I am trying to use it for a plugin in WordPress and I cannot get it to work, does this look correct for loading the script in the plugin in the admin_init action hook.
$pluginfolder = plugins_url();
wp_enqueue_script(‘jquery’);
wp_enqueue_script(‘jquery-ui-core’);
wp_enqueue_script(‘bday-picker’, $pluginfolder . ‘/bday-picker.js’, array(‘jquery’, ‘jquery-ui-core’) );
Ok… I got it working…problem was my path to the js file ($pluginfolder) nothing to see here!
$pluginfolder = $pluginfolder = plugins_url() . ‘/’ . dirname(plugin_basename(__FILE__));
wp_enqueue_script(‘jquery’);
wp_enqueue_script(‘jquery-ui-core’);
wp_enqueue_script(‘bday-picker’, $pluginfolder . ‘/bday-picker.js’, array(‘jquery’) );
how could get the jquery file?
I generally like the idea but this plugin is really bad if you consider accessibility and progressive enhancement. By starting your HTML with a div instead of real form fields means there is nothing to fall back to when JavaScript is disabled which will make the whole form useless.
As I said, the idea is good but it needs to be usable even without JS.
Birthday Picker is not the right name. Birthdays don’t have years. “Hey, when is your birthday?” “My birthday is May 1st”. See?
Date of Birth has a year. “What is your date of birth?” “May 1, 1980″. That has a year.
Hi, i was using your plugin in one of my websotes. It great! Thanks!!
I realized that it have a minor bug. If you use the decompressed version, if you set the default date, look at line 117:
var date = new Date(settings["defaultDate"] + “T00:00:00″);
There is a “T” that causes the var date and invalid date!.
Well, thanks for your job, it’s was very helpful!!
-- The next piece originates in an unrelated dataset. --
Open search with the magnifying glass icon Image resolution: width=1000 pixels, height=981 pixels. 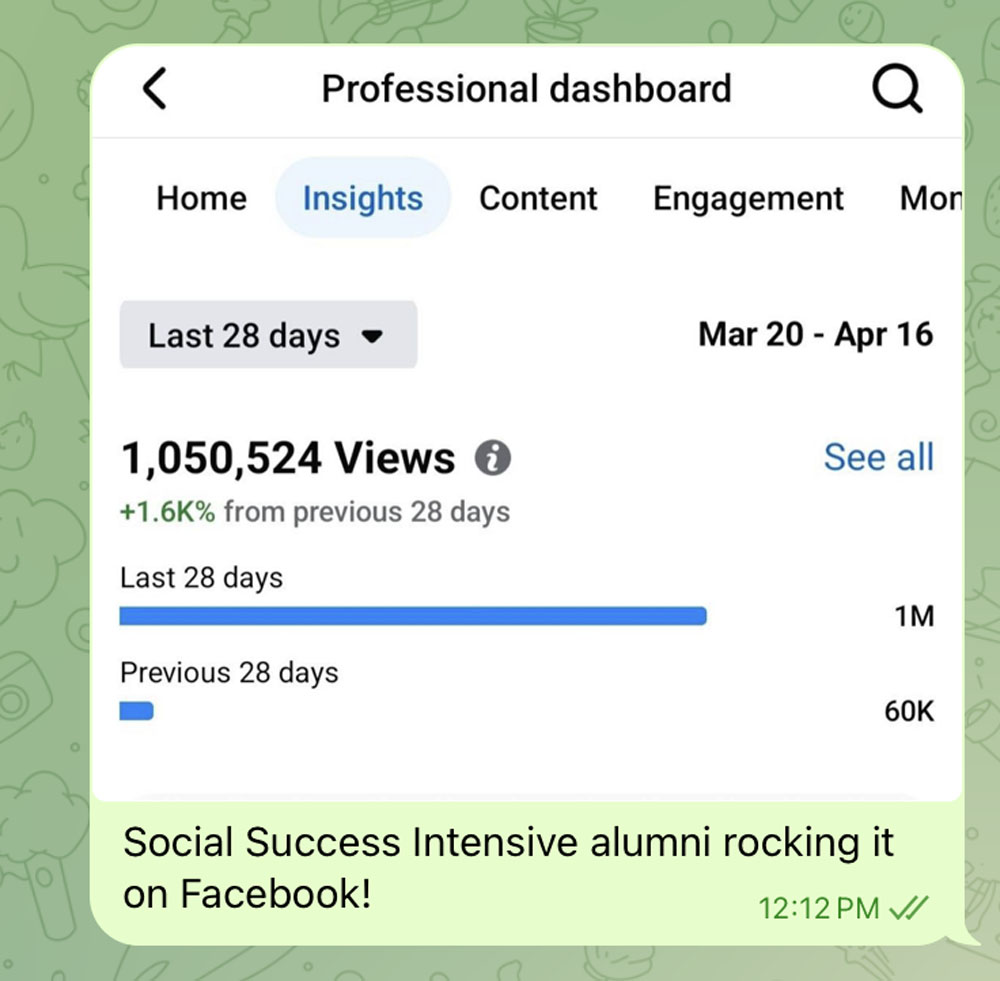coord(897,89)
Oh, and sorry for my bad english =P
I’ve noticed a few issues with the way the defaultDate is handled in this script. Specifically on some versions of Chrome and FireFox if a defaultDate is provided as YYYY-MM-DD then the pull down for day will be one day off. So if given 1977-3-4 as the input then the date will be set as “Mar 3 1977″ instead of “Mar 4 1977″. It also doesn’t seem to work in some versions of Safari at all – defDate remains undefined even after being set as a date object built off of defaultDate +t00:00:00.
@Jason
I did some tests on giving this different date formats in different browsers to try and find one that worked in all of them. The only way I was able to get it to work reliably in all browsers I had available to test was to remove the +”T00:00:00″ bits. Once those were removed I got much more consistent results with more date formats in more browsers. But it still seems JS is very unreliable for converting dates from strings into date objects.
Hi all, I am closing the comments here. Please see the github site for future discussion and fixes.